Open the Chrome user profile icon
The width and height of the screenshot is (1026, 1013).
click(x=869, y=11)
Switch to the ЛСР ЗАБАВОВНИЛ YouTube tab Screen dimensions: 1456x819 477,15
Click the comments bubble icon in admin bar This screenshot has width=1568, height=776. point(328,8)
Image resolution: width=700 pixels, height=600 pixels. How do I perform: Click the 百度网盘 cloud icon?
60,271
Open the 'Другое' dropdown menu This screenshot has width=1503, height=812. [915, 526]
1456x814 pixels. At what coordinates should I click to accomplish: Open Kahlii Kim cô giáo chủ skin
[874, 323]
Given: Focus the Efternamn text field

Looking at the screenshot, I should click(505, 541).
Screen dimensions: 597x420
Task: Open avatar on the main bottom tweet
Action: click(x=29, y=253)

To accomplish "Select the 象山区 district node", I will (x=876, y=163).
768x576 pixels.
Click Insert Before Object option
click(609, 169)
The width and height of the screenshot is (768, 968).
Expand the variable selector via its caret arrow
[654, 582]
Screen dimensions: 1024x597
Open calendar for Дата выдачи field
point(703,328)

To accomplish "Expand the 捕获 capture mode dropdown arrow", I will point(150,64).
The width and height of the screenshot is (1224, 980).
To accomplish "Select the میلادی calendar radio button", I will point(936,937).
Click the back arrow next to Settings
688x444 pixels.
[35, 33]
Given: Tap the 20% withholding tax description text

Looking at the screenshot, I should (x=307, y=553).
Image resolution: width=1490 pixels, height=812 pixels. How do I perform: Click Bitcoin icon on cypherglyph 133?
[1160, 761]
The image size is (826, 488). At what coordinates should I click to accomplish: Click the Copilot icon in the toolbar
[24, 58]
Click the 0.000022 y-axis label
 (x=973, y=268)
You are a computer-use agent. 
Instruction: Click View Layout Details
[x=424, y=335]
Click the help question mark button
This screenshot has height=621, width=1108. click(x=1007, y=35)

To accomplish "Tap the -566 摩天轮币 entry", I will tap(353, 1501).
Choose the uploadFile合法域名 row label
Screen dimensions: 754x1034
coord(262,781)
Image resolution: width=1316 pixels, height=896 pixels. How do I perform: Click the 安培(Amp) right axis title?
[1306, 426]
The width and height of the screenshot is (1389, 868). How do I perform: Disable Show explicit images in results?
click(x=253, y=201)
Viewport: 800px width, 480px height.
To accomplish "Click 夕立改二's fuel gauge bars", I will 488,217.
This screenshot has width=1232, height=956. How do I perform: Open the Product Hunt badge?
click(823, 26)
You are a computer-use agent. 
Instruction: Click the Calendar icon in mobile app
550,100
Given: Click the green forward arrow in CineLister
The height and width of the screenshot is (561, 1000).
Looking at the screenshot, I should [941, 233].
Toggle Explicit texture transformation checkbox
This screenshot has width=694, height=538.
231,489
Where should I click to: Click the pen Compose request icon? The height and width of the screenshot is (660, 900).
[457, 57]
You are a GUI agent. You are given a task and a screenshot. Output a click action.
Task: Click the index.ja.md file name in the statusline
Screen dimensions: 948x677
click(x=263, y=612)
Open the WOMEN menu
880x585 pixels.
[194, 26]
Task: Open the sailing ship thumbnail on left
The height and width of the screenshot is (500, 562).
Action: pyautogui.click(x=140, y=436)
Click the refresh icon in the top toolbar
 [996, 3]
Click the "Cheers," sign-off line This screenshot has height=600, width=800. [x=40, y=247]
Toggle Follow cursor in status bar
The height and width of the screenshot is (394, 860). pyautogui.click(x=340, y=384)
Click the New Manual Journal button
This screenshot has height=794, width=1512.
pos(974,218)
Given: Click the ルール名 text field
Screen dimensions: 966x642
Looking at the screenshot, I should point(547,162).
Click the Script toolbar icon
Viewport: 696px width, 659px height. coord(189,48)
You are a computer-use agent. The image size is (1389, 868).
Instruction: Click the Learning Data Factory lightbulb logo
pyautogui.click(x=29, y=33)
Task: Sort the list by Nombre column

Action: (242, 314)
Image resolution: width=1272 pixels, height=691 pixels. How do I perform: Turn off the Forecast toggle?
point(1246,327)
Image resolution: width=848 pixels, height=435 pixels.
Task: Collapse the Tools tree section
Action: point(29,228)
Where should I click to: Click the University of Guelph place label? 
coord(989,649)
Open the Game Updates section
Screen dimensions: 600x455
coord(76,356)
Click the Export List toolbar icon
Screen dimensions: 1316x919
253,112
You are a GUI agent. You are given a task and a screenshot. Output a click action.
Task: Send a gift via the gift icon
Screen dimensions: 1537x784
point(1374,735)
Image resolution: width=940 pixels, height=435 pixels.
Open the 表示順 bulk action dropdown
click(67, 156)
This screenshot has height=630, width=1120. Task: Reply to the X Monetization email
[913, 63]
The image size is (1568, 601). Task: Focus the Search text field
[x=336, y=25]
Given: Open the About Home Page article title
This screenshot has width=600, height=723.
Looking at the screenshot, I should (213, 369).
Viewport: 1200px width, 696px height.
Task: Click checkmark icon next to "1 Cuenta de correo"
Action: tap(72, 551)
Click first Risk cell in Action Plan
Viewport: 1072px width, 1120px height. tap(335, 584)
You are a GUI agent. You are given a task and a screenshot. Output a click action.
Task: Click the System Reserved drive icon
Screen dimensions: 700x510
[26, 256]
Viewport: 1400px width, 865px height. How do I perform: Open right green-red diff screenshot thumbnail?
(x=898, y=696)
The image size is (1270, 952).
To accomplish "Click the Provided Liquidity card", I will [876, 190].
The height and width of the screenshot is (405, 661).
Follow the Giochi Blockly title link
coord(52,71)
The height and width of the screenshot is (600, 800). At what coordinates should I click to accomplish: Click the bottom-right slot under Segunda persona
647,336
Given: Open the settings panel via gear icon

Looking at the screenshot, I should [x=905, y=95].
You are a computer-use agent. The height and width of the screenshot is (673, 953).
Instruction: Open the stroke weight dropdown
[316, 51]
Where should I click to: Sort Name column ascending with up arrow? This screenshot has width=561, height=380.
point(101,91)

## Directions for this task
Rewrite the items as a JSON list of strings, one string per line and no blank lines, covering only the part that opens with the line containing "will (x=876, y=163)." and closes with the line containing "[1306, 426]".

## Output below
[
  "To accomplish \"Select the 象山区 district node\", I will (x=876, y=163).",
  "768x576 pixels.",
  "Click Insert Before Object option",
  "click(609, 169)",
  "The width and height of the screenshot is (768, 968).",
  "Expand the variable selector via its caret arrow",
  "[654, 582]",
  "Screen dimensions: 1024x597",
  "Open calendar for Дата выдачи field",
  "point(703,328)",
  "To accomplish \"Expand the 捕获 capture mode dropdown arrow\", I will point(150,64).",
  "The width and height of the screenshot is (1224, 980).",
  "To accomplish \"Select the میلادی calendar radio button\", I will point(936,937).",
  "Click the back arrow next to Settings",
  "688x444 pixels.",
  "[35, 33]",
  "Given: Tap the 20% withholding tax description text",
  "Looking at the screenshot, I should (x=307, y=553).",
  "Image resolution: width=1490 pixels, height=812 pixels. How do I perform: Click Bitcoin icon on cypherglyph 133?",
  "[1160, 761]",
  "The image size is (826, 488). At what coordinates should I click to accomplish: Click the Copilot icon in the toolbar",
  "[24, 58]",
  "Click the 0.000022 y-axis label",
  " (x=973, y=268)",
  "You are a computer-use agent. ",
  "Instruction: Click View Layout Details",
  "[x=424, y=335]",
  "Click the help question mark button",
  "This screenshot has height=621, width=1108. click(x=1007, y=35)",
  "To accomplish \"Tap the -566 摩天轮币 entry\", I will tap(353, 1501).",
  "Choose the uploadFile合法域名 row label",
  "Screen dimensions: 754x1034",
  "coord(262,781)",
  "Image resolution: width=1316 pixels, height=896 pixels. How do I perform: Click the 安培(Amp) right axis title?",
  "[1306, 426]"
]